THE PROFESSION A Memoir of Community, Race, and the Arc of Policing in America By Bill Bratton and Peter Knobler On Dec. 20, 2014, two New York City police officers, Rafael Ramos and Wenjian Liu, were assassinated while they sat in their squad car in Brooklyn. Police Commissioner William Bratton, then 67 years old and in his second tour in the job, flew back from a holiday in Boston and raced to the scene.

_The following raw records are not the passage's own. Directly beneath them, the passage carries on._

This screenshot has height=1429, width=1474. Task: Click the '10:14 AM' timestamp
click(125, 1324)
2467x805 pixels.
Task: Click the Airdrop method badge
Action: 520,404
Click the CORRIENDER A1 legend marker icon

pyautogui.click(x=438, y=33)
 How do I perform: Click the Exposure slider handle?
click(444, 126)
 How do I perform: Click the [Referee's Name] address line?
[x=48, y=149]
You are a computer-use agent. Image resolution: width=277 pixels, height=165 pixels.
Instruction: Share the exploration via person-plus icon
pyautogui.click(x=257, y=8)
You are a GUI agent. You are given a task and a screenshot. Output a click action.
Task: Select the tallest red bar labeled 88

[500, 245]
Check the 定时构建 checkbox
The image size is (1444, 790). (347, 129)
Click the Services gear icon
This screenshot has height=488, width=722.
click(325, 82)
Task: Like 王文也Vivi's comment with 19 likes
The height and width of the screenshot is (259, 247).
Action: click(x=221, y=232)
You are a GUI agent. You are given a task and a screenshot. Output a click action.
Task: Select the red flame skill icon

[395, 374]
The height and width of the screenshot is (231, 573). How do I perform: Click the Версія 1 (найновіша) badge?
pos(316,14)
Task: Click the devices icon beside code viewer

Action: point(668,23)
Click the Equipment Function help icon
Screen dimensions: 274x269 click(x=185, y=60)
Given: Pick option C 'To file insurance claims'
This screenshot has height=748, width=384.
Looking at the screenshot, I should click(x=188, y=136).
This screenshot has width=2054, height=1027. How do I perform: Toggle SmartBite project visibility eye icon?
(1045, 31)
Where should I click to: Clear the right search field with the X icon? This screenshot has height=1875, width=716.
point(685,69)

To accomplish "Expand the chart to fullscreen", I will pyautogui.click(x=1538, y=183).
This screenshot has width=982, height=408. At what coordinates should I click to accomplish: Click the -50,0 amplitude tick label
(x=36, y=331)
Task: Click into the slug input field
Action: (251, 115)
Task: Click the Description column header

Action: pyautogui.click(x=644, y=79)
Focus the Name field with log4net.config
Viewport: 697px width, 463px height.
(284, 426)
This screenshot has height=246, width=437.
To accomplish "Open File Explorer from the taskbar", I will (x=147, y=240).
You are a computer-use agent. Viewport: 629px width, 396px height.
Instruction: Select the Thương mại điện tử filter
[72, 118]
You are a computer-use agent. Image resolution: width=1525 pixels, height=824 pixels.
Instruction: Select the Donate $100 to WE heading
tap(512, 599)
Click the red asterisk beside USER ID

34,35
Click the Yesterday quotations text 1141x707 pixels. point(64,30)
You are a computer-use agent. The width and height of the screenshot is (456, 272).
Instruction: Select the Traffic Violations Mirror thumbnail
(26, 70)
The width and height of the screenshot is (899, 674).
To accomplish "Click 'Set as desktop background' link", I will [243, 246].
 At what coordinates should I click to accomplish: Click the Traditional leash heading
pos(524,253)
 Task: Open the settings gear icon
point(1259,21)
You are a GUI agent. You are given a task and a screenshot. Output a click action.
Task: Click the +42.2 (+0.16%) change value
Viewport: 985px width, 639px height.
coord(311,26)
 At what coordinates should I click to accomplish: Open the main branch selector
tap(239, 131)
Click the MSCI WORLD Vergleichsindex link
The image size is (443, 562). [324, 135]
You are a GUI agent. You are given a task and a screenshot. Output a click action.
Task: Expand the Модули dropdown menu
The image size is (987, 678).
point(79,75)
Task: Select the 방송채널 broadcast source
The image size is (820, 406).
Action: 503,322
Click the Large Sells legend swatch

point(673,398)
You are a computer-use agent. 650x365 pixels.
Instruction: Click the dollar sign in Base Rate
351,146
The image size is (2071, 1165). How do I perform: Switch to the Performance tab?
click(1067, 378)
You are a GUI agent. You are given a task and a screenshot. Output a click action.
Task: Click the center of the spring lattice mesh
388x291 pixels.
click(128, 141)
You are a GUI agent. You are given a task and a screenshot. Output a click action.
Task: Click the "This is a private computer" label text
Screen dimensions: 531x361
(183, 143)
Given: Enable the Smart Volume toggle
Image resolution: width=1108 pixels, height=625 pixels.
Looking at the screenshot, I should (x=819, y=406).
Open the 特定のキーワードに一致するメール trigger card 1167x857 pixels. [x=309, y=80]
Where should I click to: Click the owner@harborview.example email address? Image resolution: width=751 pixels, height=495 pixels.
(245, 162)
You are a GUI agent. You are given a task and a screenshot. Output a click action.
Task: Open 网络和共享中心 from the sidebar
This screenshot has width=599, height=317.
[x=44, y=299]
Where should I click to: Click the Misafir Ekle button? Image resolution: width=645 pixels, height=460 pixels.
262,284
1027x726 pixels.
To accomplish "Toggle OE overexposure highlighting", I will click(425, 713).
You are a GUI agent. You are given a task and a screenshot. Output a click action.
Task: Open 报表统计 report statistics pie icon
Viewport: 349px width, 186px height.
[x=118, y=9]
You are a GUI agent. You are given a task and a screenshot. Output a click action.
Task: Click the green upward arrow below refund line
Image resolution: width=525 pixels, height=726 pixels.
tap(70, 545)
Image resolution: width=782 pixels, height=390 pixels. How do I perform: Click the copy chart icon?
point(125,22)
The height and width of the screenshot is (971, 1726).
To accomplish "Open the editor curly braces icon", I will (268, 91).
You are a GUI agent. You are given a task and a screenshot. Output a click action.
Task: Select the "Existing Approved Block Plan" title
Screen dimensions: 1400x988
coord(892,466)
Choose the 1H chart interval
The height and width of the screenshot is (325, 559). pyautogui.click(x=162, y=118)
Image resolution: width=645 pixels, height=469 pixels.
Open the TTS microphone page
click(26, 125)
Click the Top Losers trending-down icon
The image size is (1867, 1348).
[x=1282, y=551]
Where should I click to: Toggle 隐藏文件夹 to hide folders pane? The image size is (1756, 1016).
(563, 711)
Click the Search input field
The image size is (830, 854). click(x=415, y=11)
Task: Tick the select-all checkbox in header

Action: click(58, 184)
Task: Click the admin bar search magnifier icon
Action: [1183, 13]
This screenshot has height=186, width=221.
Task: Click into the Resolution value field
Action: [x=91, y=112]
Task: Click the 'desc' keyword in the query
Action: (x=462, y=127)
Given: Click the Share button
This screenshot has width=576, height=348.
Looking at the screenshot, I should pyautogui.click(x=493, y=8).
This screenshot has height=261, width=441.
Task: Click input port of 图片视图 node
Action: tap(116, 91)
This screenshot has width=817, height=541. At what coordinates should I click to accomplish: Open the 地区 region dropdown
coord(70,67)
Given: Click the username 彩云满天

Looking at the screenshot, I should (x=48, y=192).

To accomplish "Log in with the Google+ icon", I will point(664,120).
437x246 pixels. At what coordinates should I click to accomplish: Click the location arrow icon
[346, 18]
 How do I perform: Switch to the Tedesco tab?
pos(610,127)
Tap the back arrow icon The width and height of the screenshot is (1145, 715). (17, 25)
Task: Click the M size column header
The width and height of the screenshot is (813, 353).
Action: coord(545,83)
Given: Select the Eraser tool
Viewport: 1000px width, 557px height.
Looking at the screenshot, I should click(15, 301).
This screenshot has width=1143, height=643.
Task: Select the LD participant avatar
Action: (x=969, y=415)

His behavior then and in the succeeding days was a lesson in moderation. He delivered a moving speech to the families of the deceased that called for tolerance on all sides. He denounced the angry police officers who turned their back on the mayor at a public meeting. Then he forcefully refused to discipline the rebellious officers. “To take action against those cops, to go punitive,” he said, “would have been counterproductive.” It was classic Bratton. Over a 50-year career in which he has headed three big-city police departments, he has walked a political and ideological tightrope that has maintained his credibility on all sides. “There are parts of any argument,” he insists in his new book, “The Profession,” “where both sides can be right.”
Succeeding as a centrist in public life these days can be an almost impossible task. But centrism in law enforcement may be the most delicate challenge of all. Bratton’s ability to practice it was a startling phenomenon. Some may call it disingenuousness, or even duplicity. But some would use another word for it. The word is brilliance.
“The Profession” is a sometimes dense but consistently engaging account, expanding on his earlier memoir, “Turnaround.” Like that book, also co-written with Peter Knobler, it is a remarkably candid account of one man’s journey, but it is also a veritable encyclopedia of police tactics and culture.